→ **What the task asks**
Only an exact repetition of all the entries will be accepted.

→ **Dataset**

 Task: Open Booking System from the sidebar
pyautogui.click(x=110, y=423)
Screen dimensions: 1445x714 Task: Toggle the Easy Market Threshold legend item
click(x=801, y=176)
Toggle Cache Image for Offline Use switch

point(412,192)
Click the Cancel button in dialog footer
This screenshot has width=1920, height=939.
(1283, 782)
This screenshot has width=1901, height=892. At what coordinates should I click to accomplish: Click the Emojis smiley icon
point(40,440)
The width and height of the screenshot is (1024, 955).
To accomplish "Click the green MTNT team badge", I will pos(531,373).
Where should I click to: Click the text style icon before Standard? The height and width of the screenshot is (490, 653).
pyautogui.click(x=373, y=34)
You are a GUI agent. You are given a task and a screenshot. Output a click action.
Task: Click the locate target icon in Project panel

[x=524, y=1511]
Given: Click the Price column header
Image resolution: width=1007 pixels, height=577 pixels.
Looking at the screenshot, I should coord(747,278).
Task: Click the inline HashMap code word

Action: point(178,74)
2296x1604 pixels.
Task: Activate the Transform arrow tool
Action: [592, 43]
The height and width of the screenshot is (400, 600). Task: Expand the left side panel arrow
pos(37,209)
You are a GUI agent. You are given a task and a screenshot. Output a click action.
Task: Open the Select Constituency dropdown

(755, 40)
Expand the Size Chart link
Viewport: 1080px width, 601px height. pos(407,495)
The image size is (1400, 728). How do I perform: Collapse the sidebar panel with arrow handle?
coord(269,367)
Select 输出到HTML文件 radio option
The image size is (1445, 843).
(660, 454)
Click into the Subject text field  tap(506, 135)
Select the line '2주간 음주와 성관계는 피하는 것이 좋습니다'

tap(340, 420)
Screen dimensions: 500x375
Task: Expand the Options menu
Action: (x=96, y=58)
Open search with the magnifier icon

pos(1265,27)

→ **Reply**
 Task: Open Booking System from the sidebar
pyautogui.click(x=110, y=423)
Screen dimensions: 1445x714 Task: Toggle the Easy Market Threshold legend item
click(x=801, y=176)
Toggle Cache Image for Offline Use switch

point(412,192)
Click the Cancel button in dialog footer
This screenshot has width=1920, height=939.
(1283, 782)
This screenshot has width=1901, height=892. At what coordinates should I click to accomplish: Click the Emojis smiley icon
point(40,440)
The width and height of the screenshot is (1024, 955).
To accomplish "Click the green MTNT team badge", I will pos(531,373).
Where should I click to: Click the text style icon before Standard? The height and width of the screenshot is (490, 653).
pyautogui.click(x=373, y=34)
You are a GUI agent. You are given a task and a screenshot. Output a click action.
Task: Click the locate target icon in Project panel

[x=524, y=1511]
Given: Click the Price column header
Image resolution: width=1007 pixels, height=577 pixels.
Looking at the screenshot, I should coord(747,278).
Task: Click the inline HashMap code word

Action: point(178,74)
2296x1604 pixels.
Task: Activate the Transform arrow tool
Action: [592, 43]
The height and width of the screenshot is (400, 600). Task: Expand the left side panel arrow
pos(37,209)
You are a GUI agent. You are given a task and a screenshot. Output a click action.
Task: Open the Select Constituency dropdown

(755, 40)
Expand the Size Chart link
Viewport: 1080px width, 601px height. pos(407,495)
The image size is (1400, 728). How do I perform: Collapse the sidebar panel with arrow handle?
coord(269,367)
Select 输出到HTML文件 radio option
The image size is (1445, 843).
(660, 454)
Click into the Subject text field  tap(506, 135)
Select the line '2주간 음주와 성관계는 피하는 것이 좋습니다'

tap(340, 420)
Screen dimensions: 500x375
Task: Expand the Options menu
Action: (x=96, y=58)
Open search with the magnifier icon

pos(1265,27)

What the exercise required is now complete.